Bengaluru: A photograph can take you places. It can guide you deep into a verdant forest or let you survey the vast span of the ocean or enable you to surge through the sky. It offers you glimpses of the lives of the creatures that inhabit these ecosystems and tells you their stories. And perhaps even elucidate why these stories matter so much.

The third edition of Nature In Focus, a nature and wildlife photography festival that will be held in Bengaluru on 8-9 July, is all about stories culled from the natural environment. Talks conducted by some of the world’s most eminent conservationists, scholars and photographers including marine biologist Cristina Mittermeier, wildlife photographer Dhritiman Mukherjee, primatologist Dr. Anindya Sinha, tiger conservationist Hans Dalal and Green Hub Fellow Sital Dako will address issues from how best to effectively convey movement and actuality in a wildlife image to flying mammals, Western Ghats ecology, moments in a raptor’s life and the untamed frontiers that the marine ecosystem holds.

“My inspiration came from seeing similar events in other parts of world," explains organizer Kalyan Varma, adding that this is a great forum to expose and sensitize people to the amazing biodiversity present in the world today, “They will be inspired to go and save it," he says hopefully.

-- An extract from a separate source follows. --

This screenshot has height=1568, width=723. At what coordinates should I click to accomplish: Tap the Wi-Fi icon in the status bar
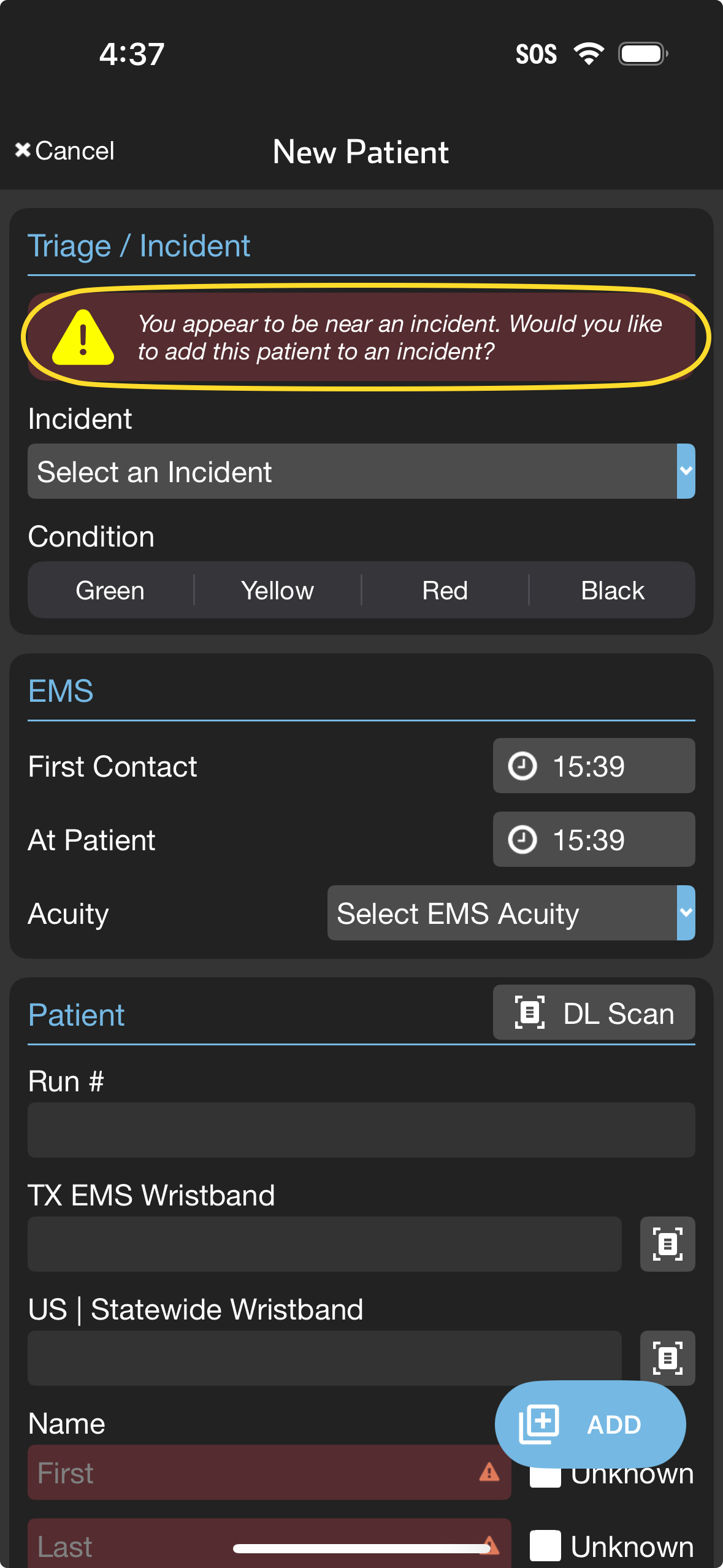point(587,54)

Marine conservationist Siddhart Chakravarthy agrees, “There is great imagery from the wild that comes into spaces and it is only when our largely urbanized audience visits the wild, can they understand its beauty," he says, adding that this not just builds awareness but sparks that necessary dialogue on how to balance both growth and the environment.

The winner of the Nature In Focus awards will also be announced at the festival, “Eighteen images have been nominated," says Rohit Varma, also part of the organizing team, adding that more than 2,000 entries had been received from all over the world. “The concept of photography has evolved so much that it is not good enough to have a great image—the story behind it needs to come through," he says.

And it is not just the image that can tell a good story, but the process itself that can garner a fantastic one. Some of his most endearing stories have been while shooting in the wild, says Kalyan, recalling a brush with an elephant he had encountered, while shooting in the forests of Valparai four years ago. “I had spent days and days following the same elephant and she had gotten used to me by then," he says.

So much so that when she spotted a crowd of people who had come too close to her and her calf, “she left her calf with me and went to shoo away the rest of the people", says Kalyan, “I was so touched by it."